Data drawn from a collection:
-- Begin --
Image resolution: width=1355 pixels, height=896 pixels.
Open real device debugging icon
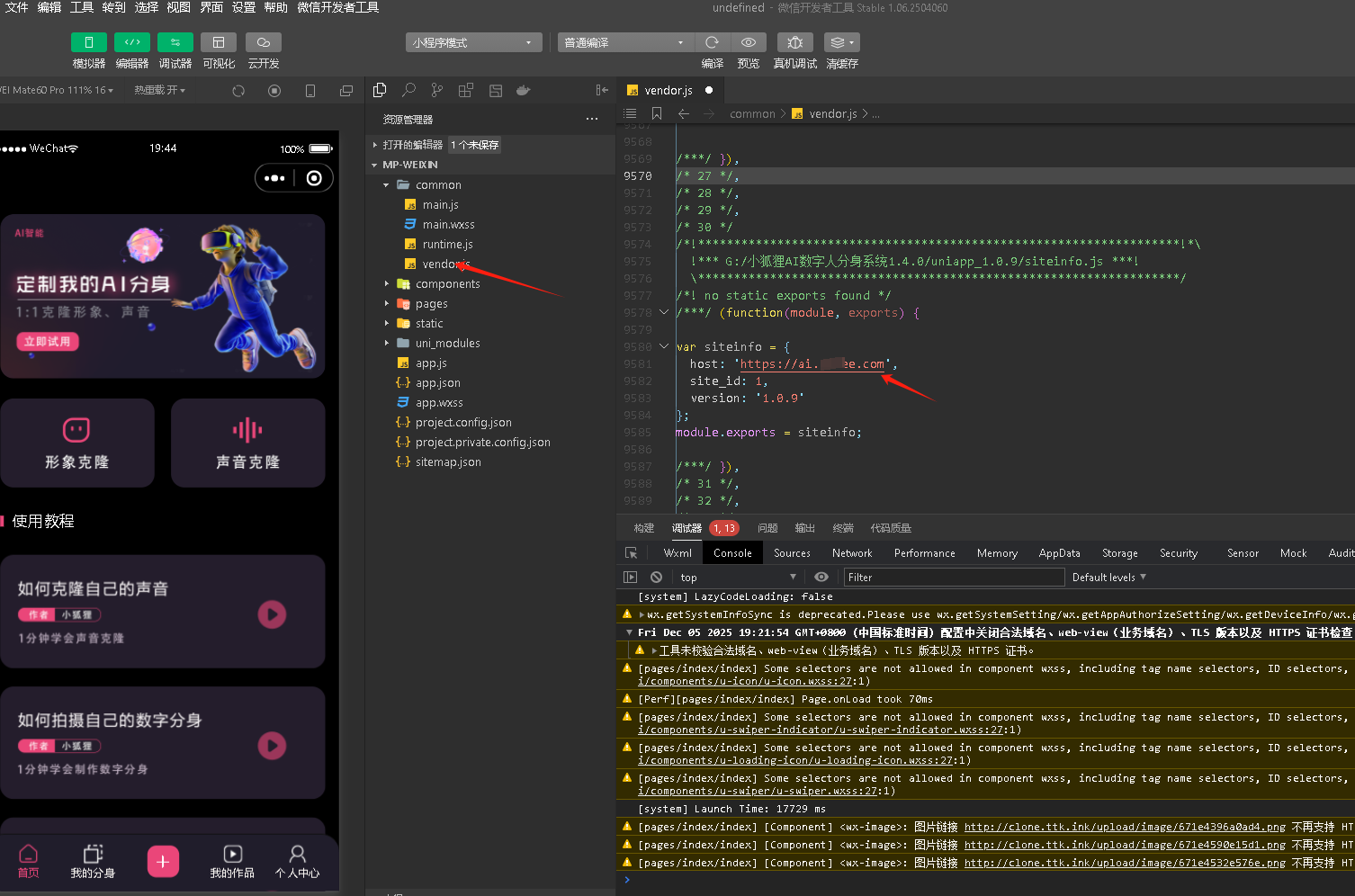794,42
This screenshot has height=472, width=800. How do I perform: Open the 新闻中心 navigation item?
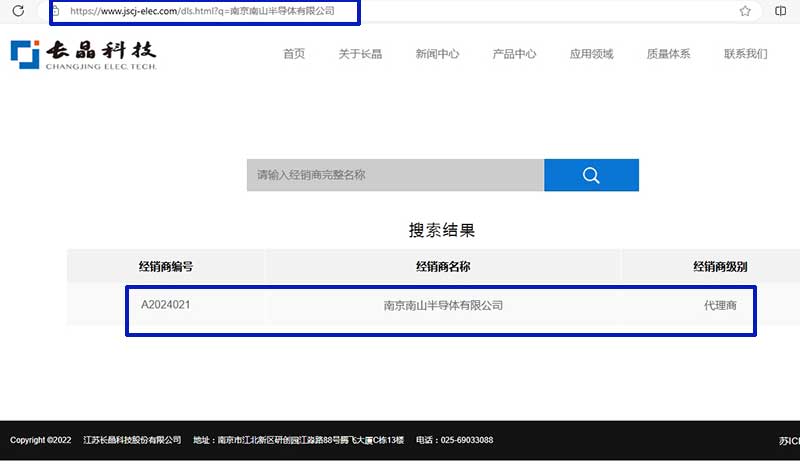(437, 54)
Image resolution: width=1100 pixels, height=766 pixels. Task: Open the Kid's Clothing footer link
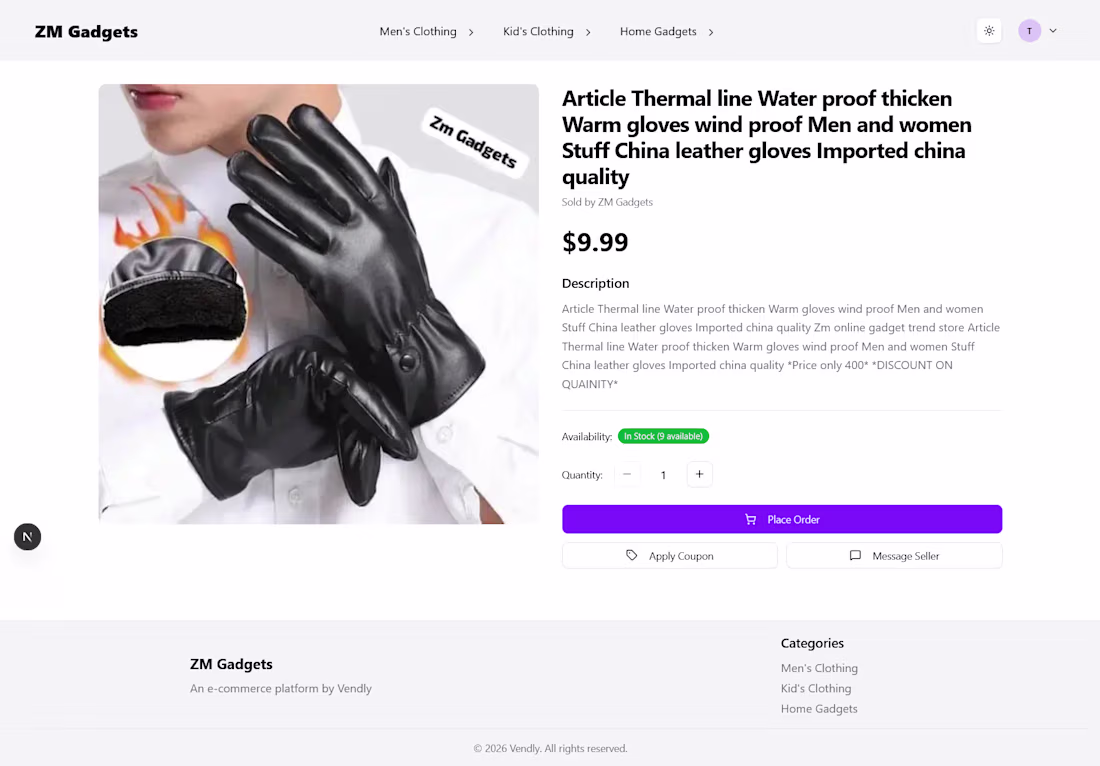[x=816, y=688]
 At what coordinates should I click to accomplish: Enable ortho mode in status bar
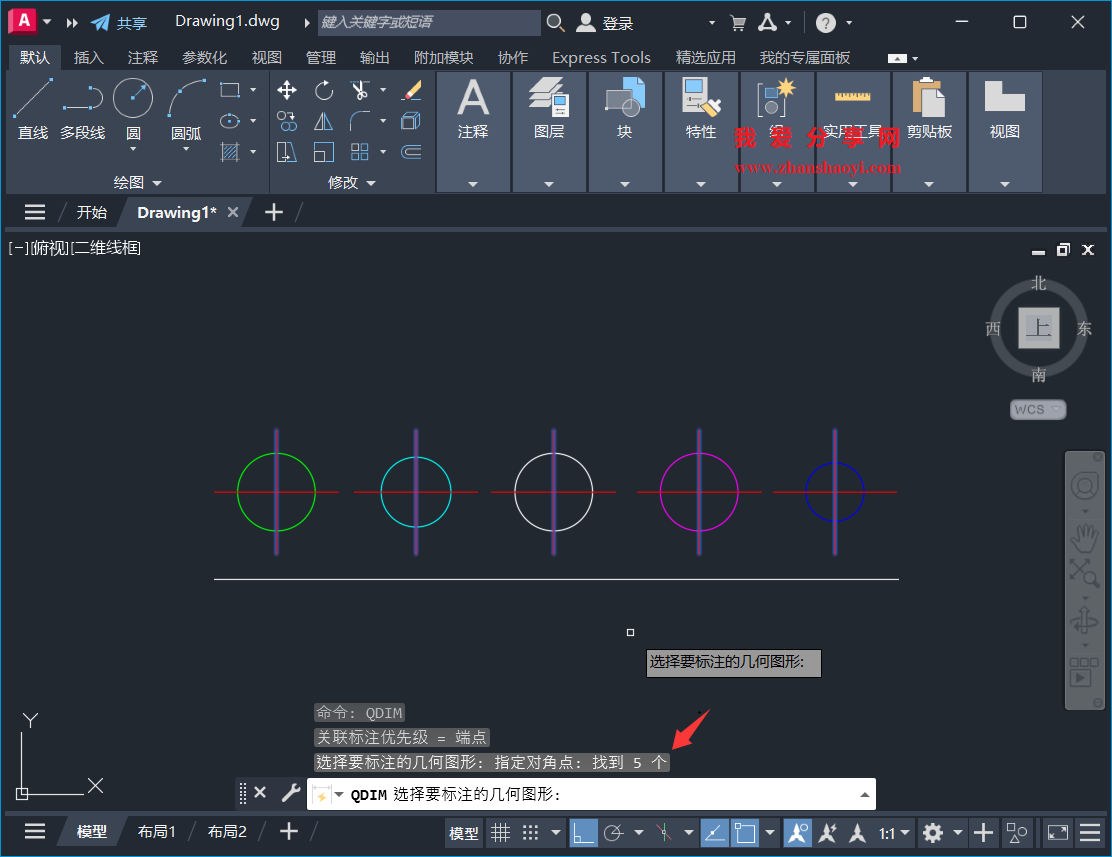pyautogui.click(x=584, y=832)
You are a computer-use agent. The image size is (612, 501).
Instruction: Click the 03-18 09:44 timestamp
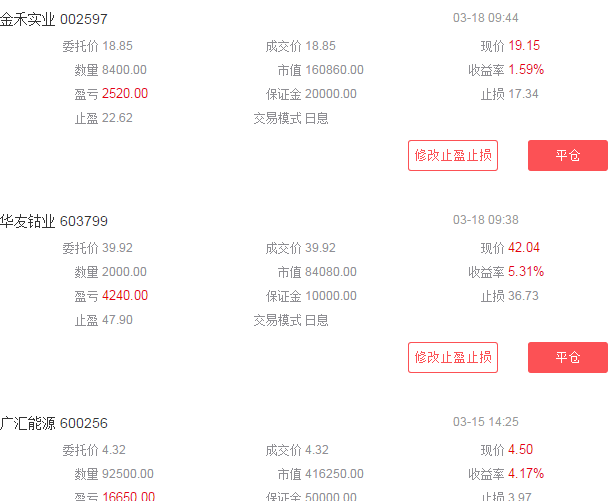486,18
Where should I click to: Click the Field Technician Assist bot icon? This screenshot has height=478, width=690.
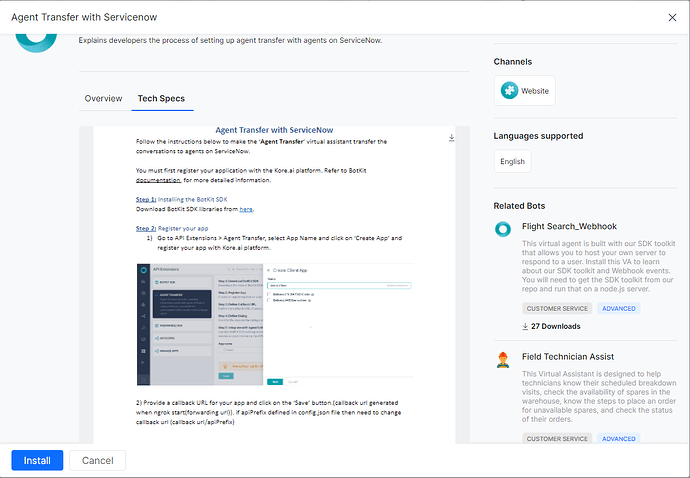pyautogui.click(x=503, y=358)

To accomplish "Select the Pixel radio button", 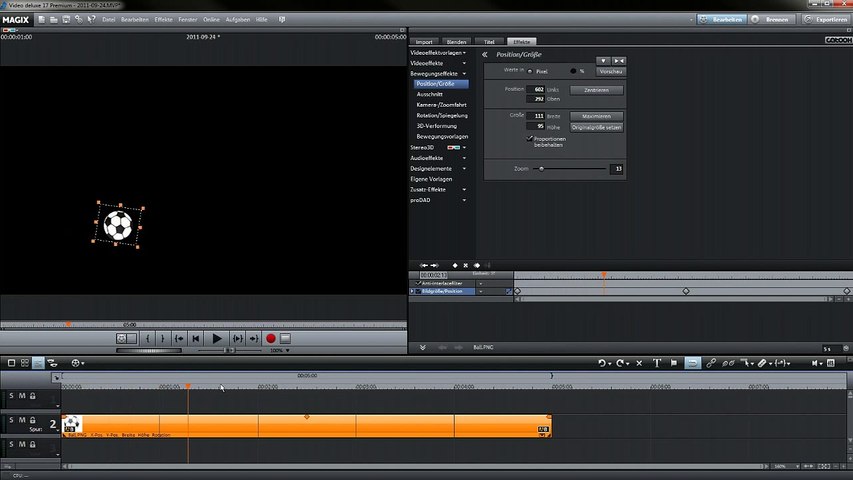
-- End --
#### [Written exercise]
From the records above, pick out each line that contains the string "resolution" and copy those lines.

#### [Response to this exercise]
Image resolution: width=1355 pixels, height=896 pixels.
Image resolution: width=1100 pixels, height=766 pixels. Task: Open the Kid's Clothing footer link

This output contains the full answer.